Question

o is the center of the regular pentagon below. find its area. round to the nearest tenth if necessary.

Explanation:

Step1: Divide the pentagon into 5 triangles

A regular pentagon can be divided into 5 congruent isosceles triangles, each with a vertex angle at the center \( O \). The central angle for each triangle is \( \frac{360^\circ}{5} = 72^\circ \), and the two equal sides (radii) are 8 units.

Step2: Find the area of one triangle

The area of a triangle with two sides \( a, b \) and included angle \( \theta \) is given by \( \frac{1}{2}ab\sin\theta \). Here, \( a = b = 8 \) and \( \theta = 72^\circ \). So the area of one triangle is \( \frac{1}{2} \times 8 \times 8 \times \sin(72^\circ) \).
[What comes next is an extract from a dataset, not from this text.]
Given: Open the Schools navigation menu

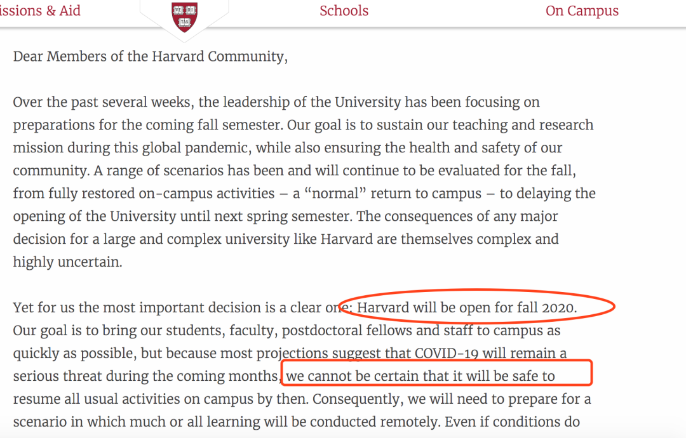Looking at the screenshot, I should pos(344,11).
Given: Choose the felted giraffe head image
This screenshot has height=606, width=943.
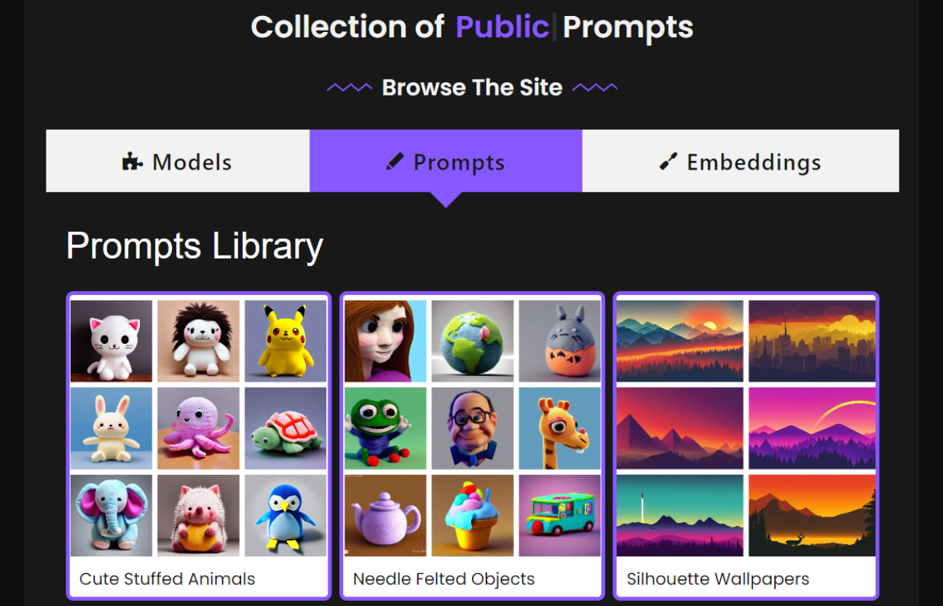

Calculating \( \sin(72^\circ) \approx 0.9511 \), we get:
\( \frac{1}{2} \times 8 \times 8 \times 0.9511 = 4 \times 8 \times 0.9511 = 32 \times 0.9511 \approx 30.4352 \)

Step3: Find the area of the pentagon

Since there are 5 such triangles, the area of the pentagon is \( 5 \times \) area of one triangle.
\( 5 \times 30.4352 \approx 152.176 \)

Rounding to the nearest tenth, we get approximately 152.2.

Answer:

The area of the regular pentagon is approximately \(\boxed{152.2}\) (square units).